„Sorry, kein Bargeld …“ Warum bei Straßenverkäufer Thomas diese Ausrede nicht zieht

„Sorry, kein Bargeld …“ Warum bei Straßenverkäufer Thomas diese Ausrede nicht zieht

Die Hamburger zahlen immer seltener mit Bargeld – einfach, weil es unpraktisch ist. Für eine Gruppe ist diese Entwicklung fatal: Obdachlose und Verkäufer von Straßenzeitungen wie „Hinz&Kunzt“. Die ersten rüsten technisch auf – mit großem Erfolg. Leider ist das für die meisten unmöglich.

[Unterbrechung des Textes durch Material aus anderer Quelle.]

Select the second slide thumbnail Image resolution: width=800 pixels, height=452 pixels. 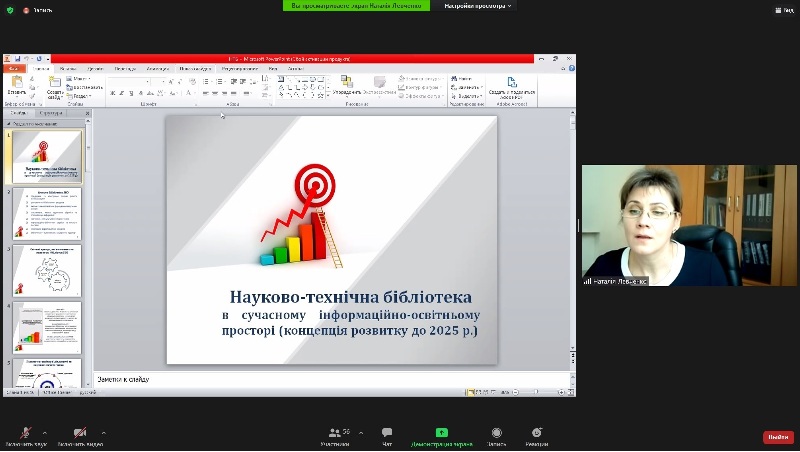coord(47,213)
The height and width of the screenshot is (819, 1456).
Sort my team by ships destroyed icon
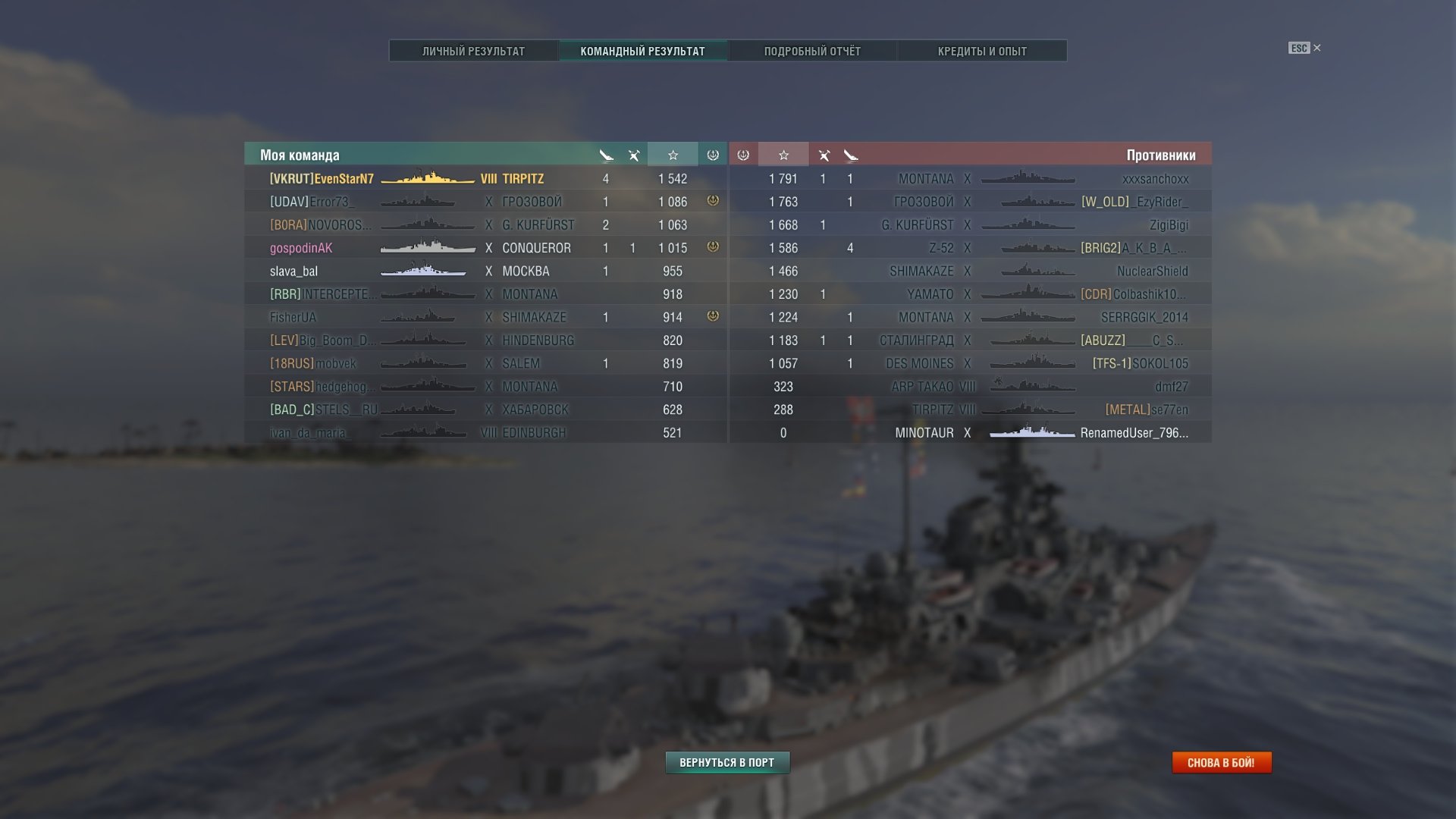[x=606, y=155]
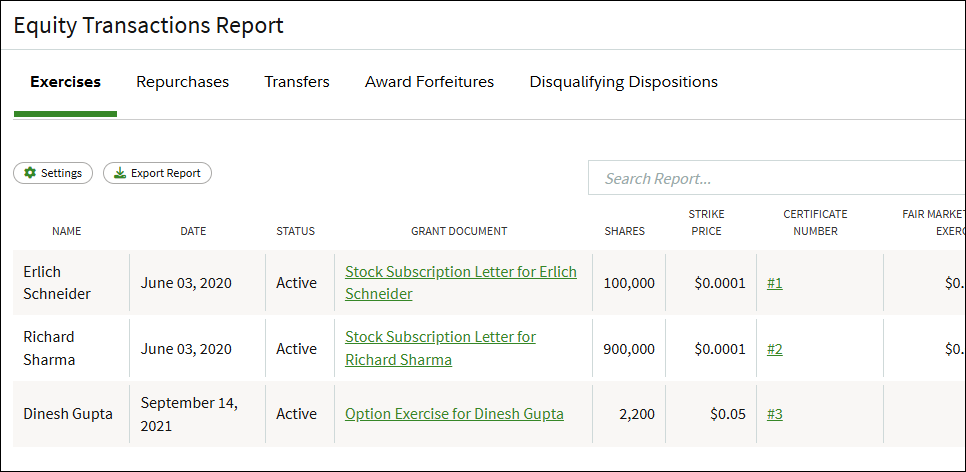
Task: Sort by the Name column header
Action: pos(67,231)
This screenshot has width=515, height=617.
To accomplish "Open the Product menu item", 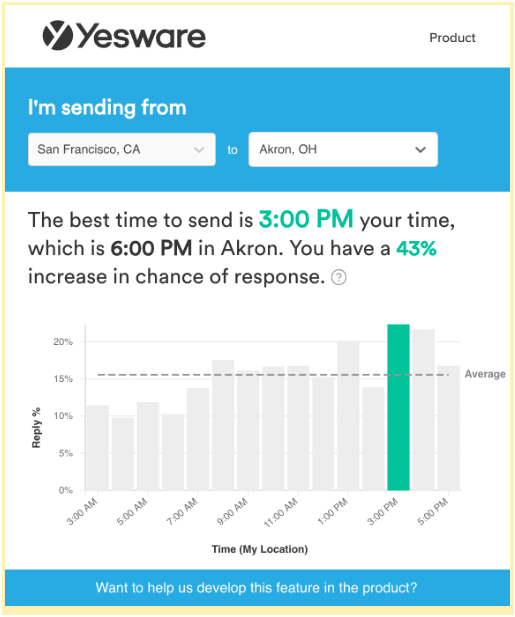I will coord(452,38).
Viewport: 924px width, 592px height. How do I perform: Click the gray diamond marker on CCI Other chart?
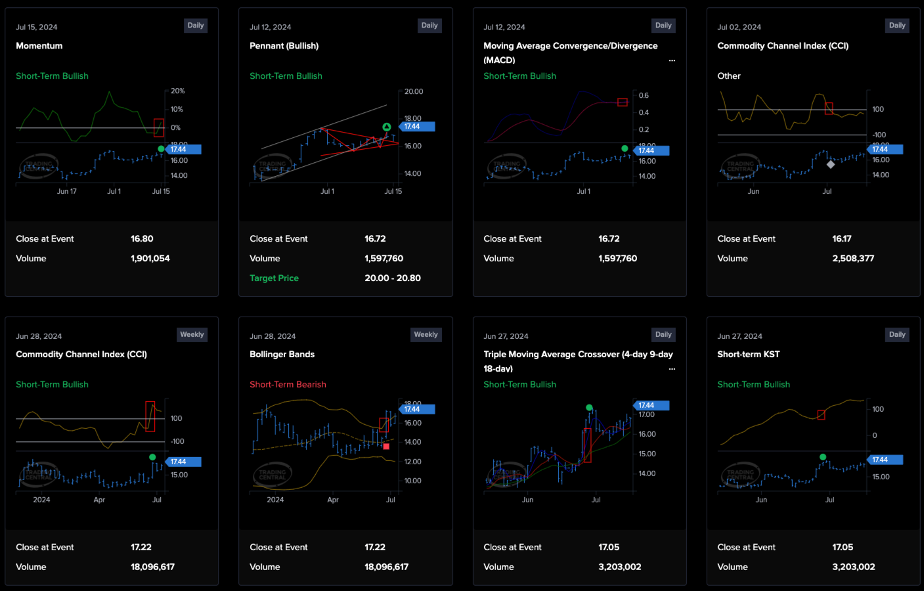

Dienstag, 14 Uhr: Jeden Tag beginnt Thomas hier im Restaurant „Napoli da Remo“ am Schulterblatt (Sternschanze) seine Verkaufstour. Immer mit dabei: sein Stapel „Hinz&Kunzt“-Magazine. „Sorry, ich habe leider kein Bargeld dabei“, sagt die Frau im Restaurant zu Thomas, der ihr gerade eine Ausgabe verkaufen will. Das hört er öfter. Er lächelt, zückt sein Kartenlesegerät und erwidert: „Das ist kein Problem. Sie können gerne mit Karte zahlen“.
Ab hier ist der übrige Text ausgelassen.